Заметили: прежде дурачливый, Митя стал умничать: лез и оспаривал: даже учил:

– Вот: промозгленок, а – учит? – подлаивал старый профессор; а все ж с изумленьем отметил: – А кое-что, вот ведь, – прочел; ну он там – безалаберит: все-таки, в корне взять!…

Митенька стал зубы чистить; а прежде ходил затрепанцем: обдергивал куртку; поправился как-то лицом; прыщ сходил; и щека не багрела сколупышем; взор в нем сыскался.

Понял – Веденяпин.

***

Надюша – не то вот.

В синявой кофтенке, в такой заваленной юбчонке мяукала промельком, – чаще с прониткой: под пальмой; кенара любила; и – вяла: кихикила все; не давалось дыханье; ей камень на грудь навалил; ночами потела; бывало – такая с кваском; а теперь – поглядите: кривулькою крючится на канапе.

Капризулит.

– Какая ты стала раскрика, Надюша!

– Кричится мне, папочка! Сердцем кричала о том, чего нет.

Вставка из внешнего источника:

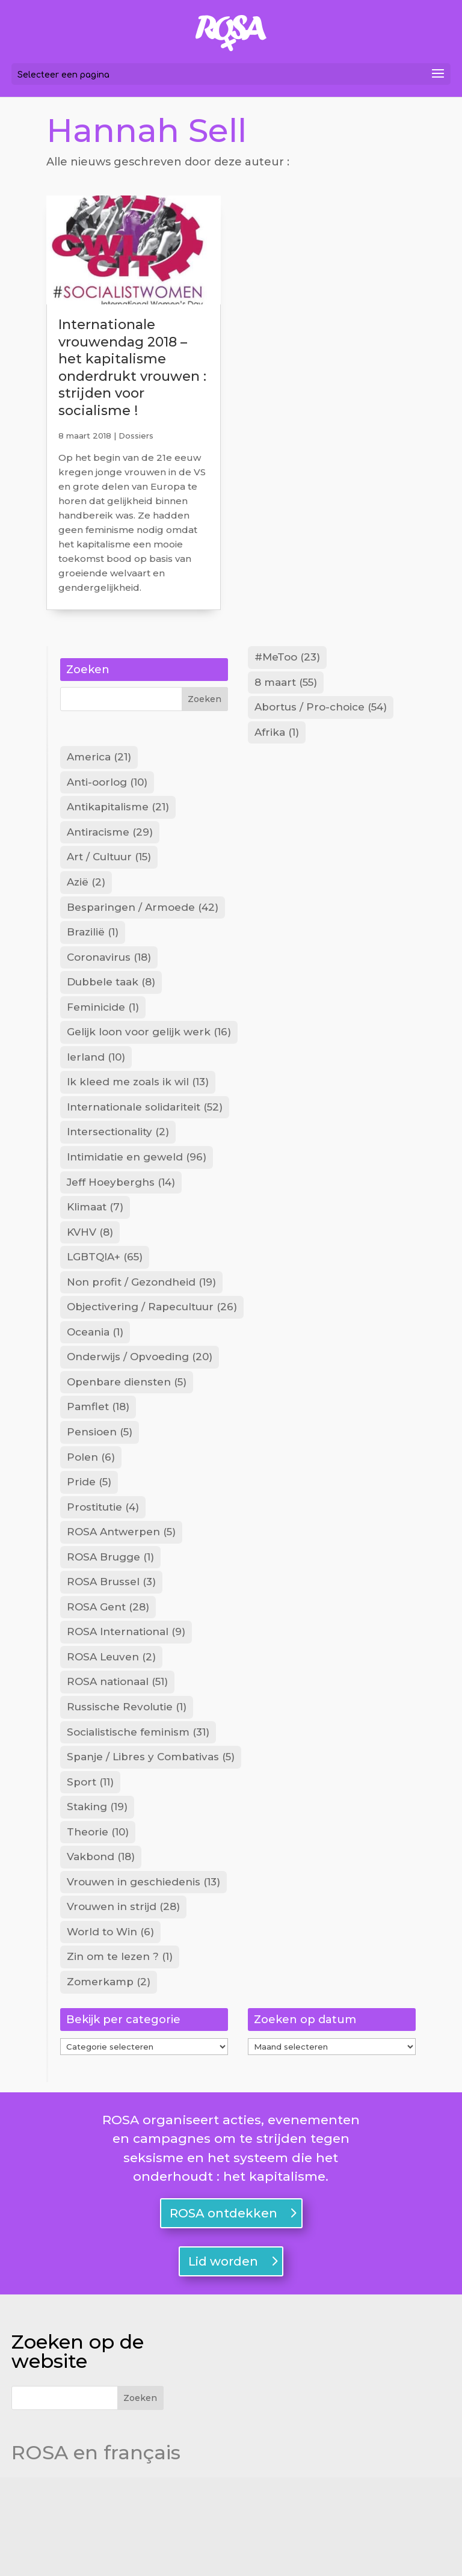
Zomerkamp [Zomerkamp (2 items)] (108, 2080)
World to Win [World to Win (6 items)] (110, 2026)
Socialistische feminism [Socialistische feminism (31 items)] (138, 1812)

Кувердяев – подлец; Митя – ворик; а мамочка, – нет уж: помалкивать!

Раз закурила табак: кружит голову он; поперхнулась: прокашляла до крови и, чтоб «они» не узнали про кровь, убежала в пестрявую комнатку – кашлять: жила там, – в надстройке; та комната, – кто в ней бывал? Кресло – камка: раскрутчивый шелк; под ногами – узорик квадратцами: коврик; прильнула она к канапейной подушке лицом, уходила в свою безызживную мысль: Кувердяев, который там мальчиков любит, – что ей? А страдала, что он оказался таким: все – такие в «таковской» Москве, уносимой потоком в безвестную бездну. Москва.

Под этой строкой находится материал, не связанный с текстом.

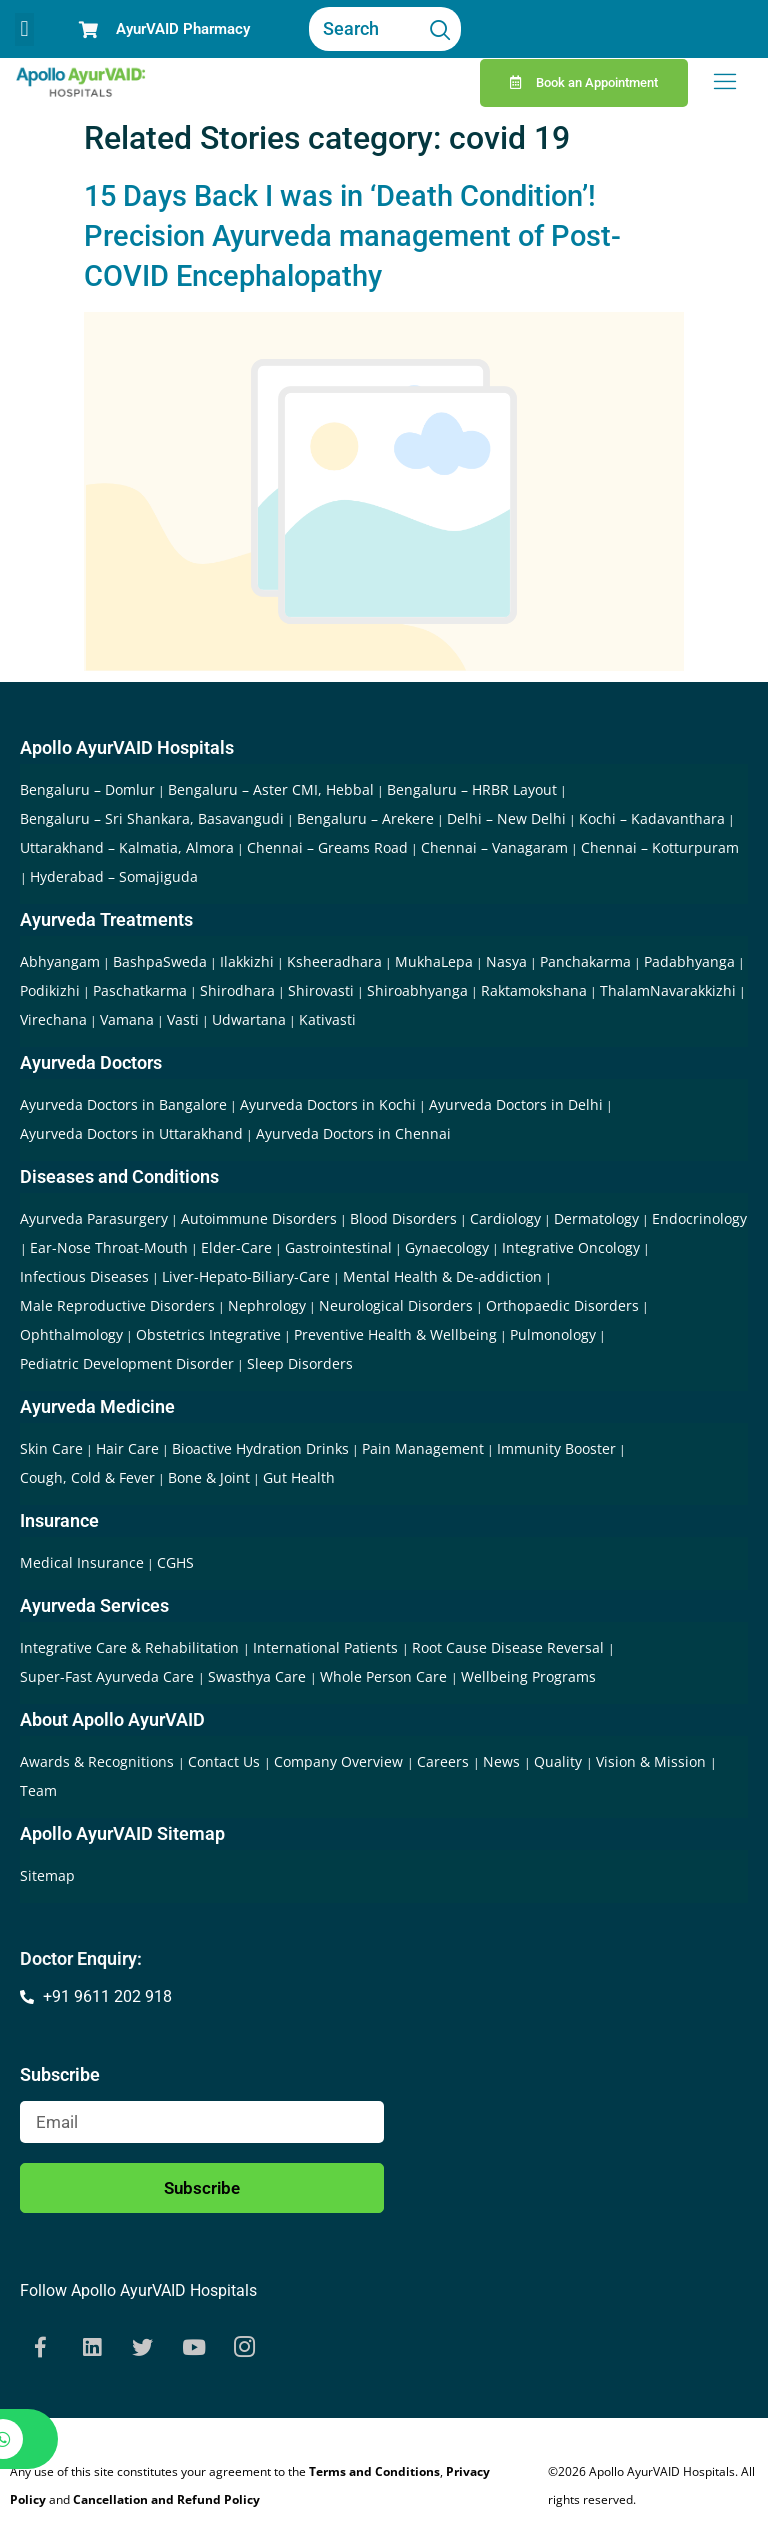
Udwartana (249, 1019)
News (503, 1761)
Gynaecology (447, 1247)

Там стояли тюками дома; в каждом сколькие жизни себя запечатали на смерть; Москва – склад тюков, свалень грузов; и кто их протащит?

Да время!

И время, верблюд многогорбый, – влачило. Но он – изнемог и упал на передние ноги: тюки эти рушить; за домом обрушится дом; и Москва станет стаей развалин: когда?

Поскорей!

Извлекались не стоны – сквозные арфичные звуки; они разрывались разрывчатым кашлем, ее выбивавшим из жизни, окрапленной сверху лавандовым запахом; промозглой капустой воняла «таковская» жизнь; и в ней кашляло время.

Смотрите-ка – кровь на платке!

***

Василисе Сергевне приснилось: сказали:

– Спасайтесь!

– А что?

– В переулок пришла ядовитая женщина!

И, ужасаясь, сгурбились в столовой: под рыжею тучей, припав головою к окошку, стояла огромная женщина в синих очках, расширялся ими до ужаса – в стекла: они – – в коридорик, защелкнувши двери, но – зная, что рядом уже, озаренная белой луной, за стеною стоит, отравляя их сернокислотным дыханием.